# Problem to solve
From the line containing "You are a computer-use agent. The height" to the end of the records below, output each line exactly; include both ends and nothing else.

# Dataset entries
^^^^^^^^^^^^^^^^
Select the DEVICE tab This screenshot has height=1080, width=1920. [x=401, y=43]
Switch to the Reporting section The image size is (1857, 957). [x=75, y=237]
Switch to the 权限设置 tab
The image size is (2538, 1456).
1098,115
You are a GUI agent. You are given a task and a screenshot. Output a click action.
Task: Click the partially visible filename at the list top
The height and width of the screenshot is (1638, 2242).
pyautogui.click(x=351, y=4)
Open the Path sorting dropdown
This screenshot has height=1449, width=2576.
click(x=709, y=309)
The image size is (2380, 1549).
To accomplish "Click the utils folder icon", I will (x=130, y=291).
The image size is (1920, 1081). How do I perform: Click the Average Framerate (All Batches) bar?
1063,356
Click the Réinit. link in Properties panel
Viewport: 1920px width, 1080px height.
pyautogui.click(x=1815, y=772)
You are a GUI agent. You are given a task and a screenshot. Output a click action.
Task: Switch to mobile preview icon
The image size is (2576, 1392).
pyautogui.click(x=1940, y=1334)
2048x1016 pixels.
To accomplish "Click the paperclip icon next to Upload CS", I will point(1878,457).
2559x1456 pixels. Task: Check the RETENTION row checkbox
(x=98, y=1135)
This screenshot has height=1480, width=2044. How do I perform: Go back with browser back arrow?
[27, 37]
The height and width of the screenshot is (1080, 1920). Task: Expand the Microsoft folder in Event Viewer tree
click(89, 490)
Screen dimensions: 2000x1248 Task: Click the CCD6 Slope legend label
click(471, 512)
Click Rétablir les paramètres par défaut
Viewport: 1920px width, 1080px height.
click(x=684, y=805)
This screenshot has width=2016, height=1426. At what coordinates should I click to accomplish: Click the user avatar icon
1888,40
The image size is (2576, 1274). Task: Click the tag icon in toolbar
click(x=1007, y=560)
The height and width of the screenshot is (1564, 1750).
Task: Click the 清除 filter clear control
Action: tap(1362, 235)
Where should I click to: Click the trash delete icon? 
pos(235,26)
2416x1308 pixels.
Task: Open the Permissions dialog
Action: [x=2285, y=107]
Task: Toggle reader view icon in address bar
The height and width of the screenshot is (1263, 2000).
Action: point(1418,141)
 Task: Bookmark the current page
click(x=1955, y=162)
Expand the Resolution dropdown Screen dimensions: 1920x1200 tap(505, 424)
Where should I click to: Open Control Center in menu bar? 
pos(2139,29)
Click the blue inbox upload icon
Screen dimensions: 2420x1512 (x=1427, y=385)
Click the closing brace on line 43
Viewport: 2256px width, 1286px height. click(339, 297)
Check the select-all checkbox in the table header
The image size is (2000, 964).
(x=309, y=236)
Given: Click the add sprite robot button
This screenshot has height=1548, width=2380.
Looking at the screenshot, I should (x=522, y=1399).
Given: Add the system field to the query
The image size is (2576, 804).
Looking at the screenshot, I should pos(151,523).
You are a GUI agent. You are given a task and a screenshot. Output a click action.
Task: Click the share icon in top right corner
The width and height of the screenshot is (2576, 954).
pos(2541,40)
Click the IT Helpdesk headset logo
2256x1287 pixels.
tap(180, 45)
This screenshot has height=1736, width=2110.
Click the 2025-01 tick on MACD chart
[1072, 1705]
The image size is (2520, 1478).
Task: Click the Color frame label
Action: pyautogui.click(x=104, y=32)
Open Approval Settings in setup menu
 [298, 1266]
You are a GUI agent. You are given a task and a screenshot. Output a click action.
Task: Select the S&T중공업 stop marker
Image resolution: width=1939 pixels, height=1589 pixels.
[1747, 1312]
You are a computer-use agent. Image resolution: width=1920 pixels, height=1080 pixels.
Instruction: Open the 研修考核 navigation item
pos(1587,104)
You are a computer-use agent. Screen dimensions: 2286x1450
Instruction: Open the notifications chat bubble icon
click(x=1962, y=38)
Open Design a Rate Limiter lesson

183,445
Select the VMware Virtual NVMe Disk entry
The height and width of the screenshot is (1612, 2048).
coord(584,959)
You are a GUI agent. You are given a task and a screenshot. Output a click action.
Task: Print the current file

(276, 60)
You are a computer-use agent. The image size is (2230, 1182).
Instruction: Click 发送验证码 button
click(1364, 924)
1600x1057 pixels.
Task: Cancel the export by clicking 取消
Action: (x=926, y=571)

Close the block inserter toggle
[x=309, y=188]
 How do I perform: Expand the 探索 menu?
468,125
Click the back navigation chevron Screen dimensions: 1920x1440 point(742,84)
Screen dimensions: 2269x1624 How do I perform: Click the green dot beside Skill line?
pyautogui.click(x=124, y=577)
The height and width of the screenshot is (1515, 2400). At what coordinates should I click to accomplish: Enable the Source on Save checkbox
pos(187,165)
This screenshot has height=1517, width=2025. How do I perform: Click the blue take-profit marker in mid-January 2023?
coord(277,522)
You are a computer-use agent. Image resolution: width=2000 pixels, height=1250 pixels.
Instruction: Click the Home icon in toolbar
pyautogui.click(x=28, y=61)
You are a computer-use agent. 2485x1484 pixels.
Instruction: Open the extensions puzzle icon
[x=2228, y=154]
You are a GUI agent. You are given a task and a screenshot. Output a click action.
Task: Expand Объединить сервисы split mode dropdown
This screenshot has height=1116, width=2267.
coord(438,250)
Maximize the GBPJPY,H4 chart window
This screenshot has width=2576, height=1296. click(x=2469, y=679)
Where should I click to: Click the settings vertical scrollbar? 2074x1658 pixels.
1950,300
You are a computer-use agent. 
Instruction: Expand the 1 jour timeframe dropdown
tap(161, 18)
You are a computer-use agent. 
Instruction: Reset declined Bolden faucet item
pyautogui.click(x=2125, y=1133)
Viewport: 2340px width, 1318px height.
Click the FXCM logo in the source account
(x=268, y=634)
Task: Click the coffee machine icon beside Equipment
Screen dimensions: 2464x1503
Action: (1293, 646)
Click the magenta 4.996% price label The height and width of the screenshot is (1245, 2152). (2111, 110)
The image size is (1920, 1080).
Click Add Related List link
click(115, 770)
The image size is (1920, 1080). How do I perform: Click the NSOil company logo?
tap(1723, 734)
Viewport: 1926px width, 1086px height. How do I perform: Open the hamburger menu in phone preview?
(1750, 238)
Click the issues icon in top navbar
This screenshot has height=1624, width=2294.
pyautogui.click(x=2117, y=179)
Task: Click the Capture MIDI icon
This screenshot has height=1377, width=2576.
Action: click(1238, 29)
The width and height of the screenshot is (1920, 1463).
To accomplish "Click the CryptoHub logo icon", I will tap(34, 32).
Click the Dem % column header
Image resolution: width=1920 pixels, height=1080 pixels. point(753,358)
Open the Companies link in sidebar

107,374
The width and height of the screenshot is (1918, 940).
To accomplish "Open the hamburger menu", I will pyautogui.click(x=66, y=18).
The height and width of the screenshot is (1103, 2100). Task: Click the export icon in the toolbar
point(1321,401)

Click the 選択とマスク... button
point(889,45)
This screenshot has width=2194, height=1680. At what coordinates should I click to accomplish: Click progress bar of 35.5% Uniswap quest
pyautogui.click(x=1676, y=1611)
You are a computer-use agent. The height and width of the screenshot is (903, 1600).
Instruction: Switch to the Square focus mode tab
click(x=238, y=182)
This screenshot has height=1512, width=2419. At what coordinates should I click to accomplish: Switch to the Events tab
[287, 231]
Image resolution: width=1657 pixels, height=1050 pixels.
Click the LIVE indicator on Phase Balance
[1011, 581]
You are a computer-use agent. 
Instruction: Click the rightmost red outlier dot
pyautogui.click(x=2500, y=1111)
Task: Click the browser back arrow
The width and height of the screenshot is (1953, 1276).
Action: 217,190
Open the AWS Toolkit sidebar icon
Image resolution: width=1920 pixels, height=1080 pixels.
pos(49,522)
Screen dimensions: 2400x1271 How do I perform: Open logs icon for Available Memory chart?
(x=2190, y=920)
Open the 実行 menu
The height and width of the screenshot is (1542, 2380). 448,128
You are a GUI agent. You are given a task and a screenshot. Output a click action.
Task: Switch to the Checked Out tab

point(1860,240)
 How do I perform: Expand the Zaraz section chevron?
^^^^^^^^^^^^^^^^
# Response to this exercise
You are a computer-use agent. The height and width of the screenshot is (903, 1600).
Instruction: Switch to the Square focus mode tab
click(x=238, y=182)
This screenshot has height=1512, width=2419. At what coordinates should I click to accomplish: Switch to the Events tab
[287, 231]
Image resolution: width=1657 pixels, height=1050 pixels.
Click the LIVE indicator on Phase Balance
[1011, 581]
You are a computer-use agent. 
Instruction: Click the rightmost red outlier dot
pyautogui.click(x=2500, y=1111)
Task: Click the browser back arrow
The width and height of the screenshot is (1953, 1276).
Action: 217,190
Open the AWS Toolkit sidebar icon
Image resolution: width=1920 pixels, height=1080 pixels.
pos(49,522)
Screen dimensions: 2400x1271 How do I perform: Open logs icon for Available Memory chart?
(x=2190, y=920)
Open the 実行 menu
The height and width of the screenshot is (1542, 2380). 448,128
You are a GUI agent. You are given a task and a screenshot. Output a click action.
Task: Switch to the Checked Out tab

point(1860,240)
 How do I perform: Expand the Zaraz section chevron?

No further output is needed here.